But even as I laud it I do have a problem with the column. It has to do more with what was omitted than what was said. While the gist of the column was about the PPP’s fears that are rooted in six decades of history, it is, perhaps unfair, to discuss those fears outside of the PNC’s and by extension African Guyanese fears. Mr Ramkarran spends the second half of the column discussing how the PNC could address the PPP’s fears and, although he did not say so explicitly, by extension the Indian Guyanese fears. Very well.
But the PNC’s inability to treat candidly with its stewardship of the state is rooted in the very six-decade history that informs the PPP’s contemporary behaviour. Both parties and their respective ethnic constituencies share that history and have individually and together shaped it. I make bold to say that just as the PPP’s behaviour in office has been heavily influenced by the perception and reality of its treatment at the hands of the PNC in office, that the PNC’s behaviour in office was also largely grounded in similar fears, perceived and real, arising from the PPP’s 1957-64 tenure.

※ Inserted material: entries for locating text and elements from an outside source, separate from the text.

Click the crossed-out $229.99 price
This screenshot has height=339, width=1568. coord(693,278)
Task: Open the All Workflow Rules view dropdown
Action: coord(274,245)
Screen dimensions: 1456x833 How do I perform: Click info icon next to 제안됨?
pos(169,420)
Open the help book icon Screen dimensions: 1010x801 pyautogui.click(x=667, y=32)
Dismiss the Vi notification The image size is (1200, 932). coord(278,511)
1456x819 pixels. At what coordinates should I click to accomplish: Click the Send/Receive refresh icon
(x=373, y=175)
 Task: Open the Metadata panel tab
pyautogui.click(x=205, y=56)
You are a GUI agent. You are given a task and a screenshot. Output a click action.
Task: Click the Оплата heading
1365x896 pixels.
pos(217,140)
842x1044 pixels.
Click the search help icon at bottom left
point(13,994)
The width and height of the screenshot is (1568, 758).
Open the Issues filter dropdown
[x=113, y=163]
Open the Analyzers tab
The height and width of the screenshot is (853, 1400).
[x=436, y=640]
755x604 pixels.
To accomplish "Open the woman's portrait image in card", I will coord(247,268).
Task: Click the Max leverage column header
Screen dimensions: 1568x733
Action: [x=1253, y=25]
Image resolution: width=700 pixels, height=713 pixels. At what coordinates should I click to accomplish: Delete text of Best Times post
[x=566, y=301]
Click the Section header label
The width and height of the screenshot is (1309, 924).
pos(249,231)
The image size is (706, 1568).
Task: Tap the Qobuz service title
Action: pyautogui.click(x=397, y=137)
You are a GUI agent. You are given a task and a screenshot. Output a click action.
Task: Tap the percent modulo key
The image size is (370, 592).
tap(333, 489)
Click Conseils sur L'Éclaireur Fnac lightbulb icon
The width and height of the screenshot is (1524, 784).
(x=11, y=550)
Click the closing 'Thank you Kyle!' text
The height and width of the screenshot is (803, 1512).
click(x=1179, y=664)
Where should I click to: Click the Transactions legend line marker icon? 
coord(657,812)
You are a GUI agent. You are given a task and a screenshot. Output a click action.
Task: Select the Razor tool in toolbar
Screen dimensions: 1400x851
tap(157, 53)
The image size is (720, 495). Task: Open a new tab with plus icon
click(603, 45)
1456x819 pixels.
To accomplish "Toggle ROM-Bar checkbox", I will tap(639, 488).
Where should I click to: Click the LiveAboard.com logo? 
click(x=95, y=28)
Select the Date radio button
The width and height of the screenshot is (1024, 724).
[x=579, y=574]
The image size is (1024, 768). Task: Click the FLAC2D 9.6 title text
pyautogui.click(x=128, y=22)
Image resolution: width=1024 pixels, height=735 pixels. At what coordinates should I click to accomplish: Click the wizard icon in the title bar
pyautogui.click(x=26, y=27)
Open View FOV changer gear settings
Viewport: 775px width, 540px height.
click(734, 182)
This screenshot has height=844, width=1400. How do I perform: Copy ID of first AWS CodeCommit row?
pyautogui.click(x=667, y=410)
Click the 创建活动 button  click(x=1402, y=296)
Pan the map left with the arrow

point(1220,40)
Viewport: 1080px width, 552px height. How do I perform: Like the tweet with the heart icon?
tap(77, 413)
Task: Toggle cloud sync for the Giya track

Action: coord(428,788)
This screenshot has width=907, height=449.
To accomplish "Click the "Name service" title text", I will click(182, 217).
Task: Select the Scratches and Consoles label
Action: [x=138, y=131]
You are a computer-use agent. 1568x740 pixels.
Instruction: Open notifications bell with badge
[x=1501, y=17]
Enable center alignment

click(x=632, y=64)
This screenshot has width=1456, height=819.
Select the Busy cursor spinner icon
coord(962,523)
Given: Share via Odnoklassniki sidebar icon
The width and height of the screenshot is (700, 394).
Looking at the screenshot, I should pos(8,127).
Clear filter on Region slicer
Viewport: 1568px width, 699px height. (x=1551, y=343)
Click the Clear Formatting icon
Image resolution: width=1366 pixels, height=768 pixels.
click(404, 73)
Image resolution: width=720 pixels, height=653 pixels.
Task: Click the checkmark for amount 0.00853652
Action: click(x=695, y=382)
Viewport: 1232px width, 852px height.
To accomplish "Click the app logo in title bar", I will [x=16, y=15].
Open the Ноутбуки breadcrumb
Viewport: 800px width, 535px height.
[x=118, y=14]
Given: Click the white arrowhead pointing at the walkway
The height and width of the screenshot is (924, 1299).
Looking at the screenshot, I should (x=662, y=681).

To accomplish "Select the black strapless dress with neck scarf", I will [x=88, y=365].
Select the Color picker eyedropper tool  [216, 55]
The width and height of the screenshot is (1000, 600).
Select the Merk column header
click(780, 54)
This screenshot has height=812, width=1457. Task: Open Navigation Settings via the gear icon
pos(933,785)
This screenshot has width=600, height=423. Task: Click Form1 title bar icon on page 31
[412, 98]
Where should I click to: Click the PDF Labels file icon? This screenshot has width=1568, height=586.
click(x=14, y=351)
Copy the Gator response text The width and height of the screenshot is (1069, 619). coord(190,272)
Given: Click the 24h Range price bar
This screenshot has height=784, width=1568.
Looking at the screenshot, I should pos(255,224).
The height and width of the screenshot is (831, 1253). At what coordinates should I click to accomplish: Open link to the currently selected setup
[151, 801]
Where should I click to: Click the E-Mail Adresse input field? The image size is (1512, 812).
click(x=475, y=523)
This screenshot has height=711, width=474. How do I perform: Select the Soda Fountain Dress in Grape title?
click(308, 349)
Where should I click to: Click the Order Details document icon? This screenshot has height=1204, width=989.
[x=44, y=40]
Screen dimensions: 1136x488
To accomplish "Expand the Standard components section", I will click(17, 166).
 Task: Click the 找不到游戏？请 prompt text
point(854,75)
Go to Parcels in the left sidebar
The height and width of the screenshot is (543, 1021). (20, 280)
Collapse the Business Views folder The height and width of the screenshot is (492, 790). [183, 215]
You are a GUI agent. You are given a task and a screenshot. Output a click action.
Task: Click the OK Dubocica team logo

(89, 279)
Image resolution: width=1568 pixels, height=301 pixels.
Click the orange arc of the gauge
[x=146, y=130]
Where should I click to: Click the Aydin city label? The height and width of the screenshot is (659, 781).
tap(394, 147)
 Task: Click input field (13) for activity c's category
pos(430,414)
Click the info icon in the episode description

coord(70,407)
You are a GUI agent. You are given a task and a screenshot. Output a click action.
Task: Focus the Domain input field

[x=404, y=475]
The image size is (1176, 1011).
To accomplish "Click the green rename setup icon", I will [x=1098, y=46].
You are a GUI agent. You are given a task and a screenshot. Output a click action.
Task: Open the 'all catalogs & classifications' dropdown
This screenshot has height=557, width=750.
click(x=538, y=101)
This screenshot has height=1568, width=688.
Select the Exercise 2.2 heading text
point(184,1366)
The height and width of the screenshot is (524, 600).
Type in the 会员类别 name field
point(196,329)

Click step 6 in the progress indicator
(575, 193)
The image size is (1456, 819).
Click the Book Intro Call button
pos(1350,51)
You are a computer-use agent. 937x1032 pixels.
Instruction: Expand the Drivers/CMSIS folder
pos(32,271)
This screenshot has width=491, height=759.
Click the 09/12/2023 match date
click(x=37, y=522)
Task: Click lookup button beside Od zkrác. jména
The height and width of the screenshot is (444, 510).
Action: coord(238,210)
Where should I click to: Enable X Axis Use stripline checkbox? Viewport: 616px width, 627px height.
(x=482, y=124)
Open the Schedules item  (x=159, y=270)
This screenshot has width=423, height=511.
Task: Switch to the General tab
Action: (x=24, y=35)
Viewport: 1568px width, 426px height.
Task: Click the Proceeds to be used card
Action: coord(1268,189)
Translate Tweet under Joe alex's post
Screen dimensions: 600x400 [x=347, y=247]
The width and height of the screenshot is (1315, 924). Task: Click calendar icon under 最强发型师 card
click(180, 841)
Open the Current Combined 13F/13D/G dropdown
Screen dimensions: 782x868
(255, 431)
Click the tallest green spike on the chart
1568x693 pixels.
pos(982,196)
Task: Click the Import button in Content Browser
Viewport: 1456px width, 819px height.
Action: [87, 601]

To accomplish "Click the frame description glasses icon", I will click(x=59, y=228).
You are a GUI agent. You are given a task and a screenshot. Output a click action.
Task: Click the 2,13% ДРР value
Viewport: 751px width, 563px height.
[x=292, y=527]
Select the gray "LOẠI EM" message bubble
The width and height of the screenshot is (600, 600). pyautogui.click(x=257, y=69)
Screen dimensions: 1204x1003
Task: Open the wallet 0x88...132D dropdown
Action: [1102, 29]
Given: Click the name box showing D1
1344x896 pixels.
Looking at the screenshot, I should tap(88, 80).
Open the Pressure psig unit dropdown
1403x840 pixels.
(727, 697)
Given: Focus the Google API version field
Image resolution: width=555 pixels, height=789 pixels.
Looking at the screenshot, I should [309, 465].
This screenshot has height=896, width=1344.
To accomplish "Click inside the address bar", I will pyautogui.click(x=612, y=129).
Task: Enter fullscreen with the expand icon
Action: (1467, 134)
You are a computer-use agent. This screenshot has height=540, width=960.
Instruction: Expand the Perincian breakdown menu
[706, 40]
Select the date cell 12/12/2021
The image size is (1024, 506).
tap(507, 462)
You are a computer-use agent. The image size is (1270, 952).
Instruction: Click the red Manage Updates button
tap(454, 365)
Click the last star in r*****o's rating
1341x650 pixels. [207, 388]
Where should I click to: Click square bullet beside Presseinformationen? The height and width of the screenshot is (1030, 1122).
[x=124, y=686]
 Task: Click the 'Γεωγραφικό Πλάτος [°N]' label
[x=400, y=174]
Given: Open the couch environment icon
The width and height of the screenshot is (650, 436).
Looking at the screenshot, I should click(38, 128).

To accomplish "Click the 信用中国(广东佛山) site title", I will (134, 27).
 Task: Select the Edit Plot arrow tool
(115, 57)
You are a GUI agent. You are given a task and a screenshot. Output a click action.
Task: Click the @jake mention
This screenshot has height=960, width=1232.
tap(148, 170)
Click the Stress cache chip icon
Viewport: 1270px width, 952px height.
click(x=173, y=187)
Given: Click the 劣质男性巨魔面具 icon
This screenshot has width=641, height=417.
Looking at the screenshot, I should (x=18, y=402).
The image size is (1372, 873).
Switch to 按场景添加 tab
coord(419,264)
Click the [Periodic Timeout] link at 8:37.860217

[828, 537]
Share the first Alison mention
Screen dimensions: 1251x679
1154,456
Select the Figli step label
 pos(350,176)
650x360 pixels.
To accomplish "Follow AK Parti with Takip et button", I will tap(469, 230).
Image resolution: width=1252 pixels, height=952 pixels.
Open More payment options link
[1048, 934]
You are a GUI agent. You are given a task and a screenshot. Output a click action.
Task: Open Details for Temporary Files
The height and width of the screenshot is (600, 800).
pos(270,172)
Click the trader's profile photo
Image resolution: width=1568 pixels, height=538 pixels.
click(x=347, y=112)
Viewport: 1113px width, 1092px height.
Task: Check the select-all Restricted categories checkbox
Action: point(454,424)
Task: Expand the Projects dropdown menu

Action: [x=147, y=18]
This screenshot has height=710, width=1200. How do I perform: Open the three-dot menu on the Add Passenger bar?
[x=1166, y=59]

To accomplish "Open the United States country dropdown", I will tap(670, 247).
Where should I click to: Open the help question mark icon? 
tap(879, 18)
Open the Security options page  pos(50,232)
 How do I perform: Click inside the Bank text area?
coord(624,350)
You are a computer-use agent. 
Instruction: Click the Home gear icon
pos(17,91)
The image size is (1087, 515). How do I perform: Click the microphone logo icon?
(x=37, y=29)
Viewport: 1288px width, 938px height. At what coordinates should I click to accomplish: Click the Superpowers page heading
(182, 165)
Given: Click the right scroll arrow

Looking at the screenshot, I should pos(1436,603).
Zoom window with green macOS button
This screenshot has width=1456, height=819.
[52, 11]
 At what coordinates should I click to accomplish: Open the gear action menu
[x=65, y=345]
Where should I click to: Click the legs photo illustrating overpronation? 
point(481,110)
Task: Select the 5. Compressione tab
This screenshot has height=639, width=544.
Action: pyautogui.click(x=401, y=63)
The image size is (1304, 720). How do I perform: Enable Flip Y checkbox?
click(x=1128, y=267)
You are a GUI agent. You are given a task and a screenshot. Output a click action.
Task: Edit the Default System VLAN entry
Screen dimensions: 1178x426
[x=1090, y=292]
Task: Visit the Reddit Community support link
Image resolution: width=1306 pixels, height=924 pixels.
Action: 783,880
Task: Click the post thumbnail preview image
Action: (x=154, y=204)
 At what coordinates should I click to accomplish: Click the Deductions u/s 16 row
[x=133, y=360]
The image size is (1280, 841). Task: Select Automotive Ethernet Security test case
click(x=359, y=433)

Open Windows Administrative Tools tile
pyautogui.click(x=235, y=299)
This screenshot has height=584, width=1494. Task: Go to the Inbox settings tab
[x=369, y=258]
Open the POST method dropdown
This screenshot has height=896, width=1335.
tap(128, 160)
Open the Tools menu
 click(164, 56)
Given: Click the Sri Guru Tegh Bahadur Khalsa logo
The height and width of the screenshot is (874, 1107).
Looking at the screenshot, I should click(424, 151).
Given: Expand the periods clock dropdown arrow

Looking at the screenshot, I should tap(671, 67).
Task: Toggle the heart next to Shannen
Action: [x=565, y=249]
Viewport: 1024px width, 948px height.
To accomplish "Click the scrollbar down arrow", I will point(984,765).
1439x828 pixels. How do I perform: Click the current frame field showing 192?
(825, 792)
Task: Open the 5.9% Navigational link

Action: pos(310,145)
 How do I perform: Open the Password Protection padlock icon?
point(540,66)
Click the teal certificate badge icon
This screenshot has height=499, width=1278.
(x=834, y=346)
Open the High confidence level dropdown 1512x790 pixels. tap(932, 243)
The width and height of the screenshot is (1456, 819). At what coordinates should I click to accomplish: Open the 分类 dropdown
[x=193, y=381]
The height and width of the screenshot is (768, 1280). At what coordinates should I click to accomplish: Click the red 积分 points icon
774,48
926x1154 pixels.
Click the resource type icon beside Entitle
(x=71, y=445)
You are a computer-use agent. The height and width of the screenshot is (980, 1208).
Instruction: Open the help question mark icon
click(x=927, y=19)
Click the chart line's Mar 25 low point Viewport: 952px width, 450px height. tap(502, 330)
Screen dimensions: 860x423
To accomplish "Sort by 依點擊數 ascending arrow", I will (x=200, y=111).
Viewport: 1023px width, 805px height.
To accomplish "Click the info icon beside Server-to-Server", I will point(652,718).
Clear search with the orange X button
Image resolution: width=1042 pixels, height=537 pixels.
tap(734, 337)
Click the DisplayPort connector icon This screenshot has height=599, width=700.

Mr Ramkarran’s reference to the Indian Guyanese and PPP feeling of electoral disenfranchisement is spot on. But he omits the African Guyanese feelings of disenfranchisement. Whereas Indian Guyanese suffered from elections that were rigged against them, African Guyanese suffer from the fact that the electoral system is rigged against them. The PNC stole elections. The PPP has not stolen elections in the same barefaced way, but they have barefacedly stolen the executive government.
The present government is a prime example. The presidency was won by the PPP. But the remainder of the executive branch, the cabinet, was not won by the PPP. The results, accepted by the three political contestants, show that the majority of voters did not vote for the PPP. But those results are not reflected in the executive branch.
I anticipate that the constitutionalists on both sides will tell me that the all-PPP cabinet is a reflection of the presidential system whereby the president can choose his entire cabinet from his party if he wishes. But I wish to remind us that Guyana does not have a pure presidential system. Ours is a hybrid system—part presidential and part Westminster-parliamentary. And our cabinet functions in the parliamentary mode—unlike the pure presidential system where cabinet members do not sit in the legislature, our cabinet members sit in parliament.
From my standpoint, therefore, both the PPP and the PNC have fears born of our shared history of ethno-political insecurity and rivalry. Both parties’ behaviour in government has been largely driven by these fears. Both parties should make statements of atonement, preferably together.